Materials provided below:

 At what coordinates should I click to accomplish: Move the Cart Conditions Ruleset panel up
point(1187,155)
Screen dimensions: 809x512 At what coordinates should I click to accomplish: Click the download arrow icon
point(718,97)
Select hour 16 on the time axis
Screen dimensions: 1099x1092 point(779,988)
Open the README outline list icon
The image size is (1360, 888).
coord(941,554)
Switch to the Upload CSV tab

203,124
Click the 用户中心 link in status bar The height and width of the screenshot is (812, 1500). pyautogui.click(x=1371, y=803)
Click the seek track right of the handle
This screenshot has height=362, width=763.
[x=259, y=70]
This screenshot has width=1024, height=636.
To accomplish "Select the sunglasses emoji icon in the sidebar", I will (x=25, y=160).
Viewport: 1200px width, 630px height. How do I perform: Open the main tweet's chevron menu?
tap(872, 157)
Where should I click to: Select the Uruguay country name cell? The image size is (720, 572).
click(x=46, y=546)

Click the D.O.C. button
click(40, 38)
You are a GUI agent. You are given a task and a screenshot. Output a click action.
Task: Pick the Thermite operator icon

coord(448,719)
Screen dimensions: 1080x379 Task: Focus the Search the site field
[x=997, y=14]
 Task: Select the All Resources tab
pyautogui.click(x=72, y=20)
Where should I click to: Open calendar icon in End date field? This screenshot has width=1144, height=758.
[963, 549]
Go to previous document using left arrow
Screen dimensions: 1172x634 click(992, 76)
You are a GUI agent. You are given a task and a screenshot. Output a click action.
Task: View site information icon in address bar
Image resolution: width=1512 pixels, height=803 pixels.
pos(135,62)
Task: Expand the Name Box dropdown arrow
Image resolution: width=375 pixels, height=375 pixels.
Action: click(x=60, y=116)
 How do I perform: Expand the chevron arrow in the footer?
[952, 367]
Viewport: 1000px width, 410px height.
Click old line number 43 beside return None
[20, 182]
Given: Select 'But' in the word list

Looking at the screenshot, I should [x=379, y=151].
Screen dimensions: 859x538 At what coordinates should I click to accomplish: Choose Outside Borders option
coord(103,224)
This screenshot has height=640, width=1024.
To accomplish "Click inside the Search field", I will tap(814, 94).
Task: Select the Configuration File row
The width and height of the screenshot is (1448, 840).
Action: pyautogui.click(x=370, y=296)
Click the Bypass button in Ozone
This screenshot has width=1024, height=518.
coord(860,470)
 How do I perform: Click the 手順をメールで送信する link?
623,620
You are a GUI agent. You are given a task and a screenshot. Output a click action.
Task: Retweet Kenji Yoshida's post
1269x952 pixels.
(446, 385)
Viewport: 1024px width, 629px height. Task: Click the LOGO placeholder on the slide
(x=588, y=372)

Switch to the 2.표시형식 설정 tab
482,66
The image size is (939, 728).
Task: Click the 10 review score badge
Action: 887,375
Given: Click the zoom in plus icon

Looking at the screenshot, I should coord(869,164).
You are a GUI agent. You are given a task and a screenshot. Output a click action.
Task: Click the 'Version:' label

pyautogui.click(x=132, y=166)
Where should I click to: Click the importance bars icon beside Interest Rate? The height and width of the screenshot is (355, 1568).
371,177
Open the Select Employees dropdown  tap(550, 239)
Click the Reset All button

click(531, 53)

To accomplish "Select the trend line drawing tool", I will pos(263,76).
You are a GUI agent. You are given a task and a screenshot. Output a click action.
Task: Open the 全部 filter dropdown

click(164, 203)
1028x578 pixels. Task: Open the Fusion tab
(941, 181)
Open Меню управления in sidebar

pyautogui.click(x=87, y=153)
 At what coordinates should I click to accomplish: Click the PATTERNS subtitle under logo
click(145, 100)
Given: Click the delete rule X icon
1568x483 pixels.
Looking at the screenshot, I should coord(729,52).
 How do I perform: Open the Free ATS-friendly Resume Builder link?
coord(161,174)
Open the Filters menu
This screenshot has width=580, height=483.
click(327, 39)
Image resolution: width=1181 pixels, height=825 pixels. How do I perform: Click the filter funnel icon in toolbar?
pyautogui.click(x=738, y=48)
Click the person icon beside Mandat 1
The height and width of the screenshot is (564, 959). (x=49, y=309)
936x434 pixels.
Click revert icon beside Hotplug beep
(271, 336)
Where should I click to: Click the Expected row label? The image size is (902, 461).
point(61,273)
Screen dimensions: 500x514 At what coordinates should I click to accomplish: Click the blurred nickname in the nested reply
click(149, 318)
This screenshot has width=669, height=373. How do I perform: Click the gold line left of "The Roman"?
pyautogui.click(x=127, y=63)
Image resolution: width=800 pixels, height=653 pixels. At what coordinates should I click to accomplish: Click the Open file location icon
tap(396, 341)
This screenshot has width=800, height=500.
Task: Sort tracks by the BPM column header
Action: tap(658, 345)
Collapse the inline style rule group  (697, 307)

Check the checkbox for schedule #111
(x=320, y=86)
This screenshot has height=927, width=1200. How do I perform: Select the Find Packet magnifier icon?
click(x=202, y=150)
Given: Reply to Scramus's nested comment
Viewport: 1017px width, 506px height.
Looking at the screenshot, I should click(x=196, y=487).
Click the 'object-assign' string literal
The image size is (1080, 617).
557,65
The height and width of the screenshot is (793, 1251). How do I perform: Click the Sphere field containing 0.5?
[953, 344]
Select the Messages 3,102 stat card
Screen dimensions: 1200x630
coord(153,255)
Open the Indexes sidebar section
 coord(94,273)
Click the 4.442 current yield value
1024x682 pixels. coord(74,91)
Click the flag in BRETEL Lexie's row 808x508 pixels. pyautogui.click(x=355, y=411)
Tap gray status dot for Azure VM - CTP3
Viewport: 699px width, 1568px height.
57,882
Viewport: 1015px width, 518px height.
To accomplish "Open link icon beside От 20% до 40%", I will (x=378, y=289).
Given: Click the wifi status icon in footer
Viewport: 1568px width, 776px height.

End of Materials provided.

#### Exercise prompt
Exactly and only the lines from the one containing "Viewport: 1017px width, 506px height." to the end of the entries above are to be written out.

#### Output below
Viewport: 1017px width, 506px height.
Looking at the screenshot, I should click(x=196, y=487).
Click the 'object-assign' string literal
The image size is (1080, 617).
557,65
The height and width of the screenshot is (793, 1251). How do I perform: Click the Sphere field containing 0.5?
[953, 344]
Select the Messages 3,102 stat card
Screen dimensions: 1200x630
coord(153,255)
Open the Indexes sidebar section
 coord(94,273)
Click the 4.442 current yield value
1024x682 pixels. coord(74,91)
Click the flag in BRETEL Lexie's row 808x508 pixels. pyautogui.click(x=355, y=411)
Tap gray status dot for Azure VM - CTP3
Viewport: 699px width, 1568px height.
57,882
Viewport: 1015px width, 518px height.
To accomplish "Open link icon beside От 20% до 40%", I will (x=378, y=289).
Given: Click the wifi status icon in footer
Viewport: 1568px width, 776px height.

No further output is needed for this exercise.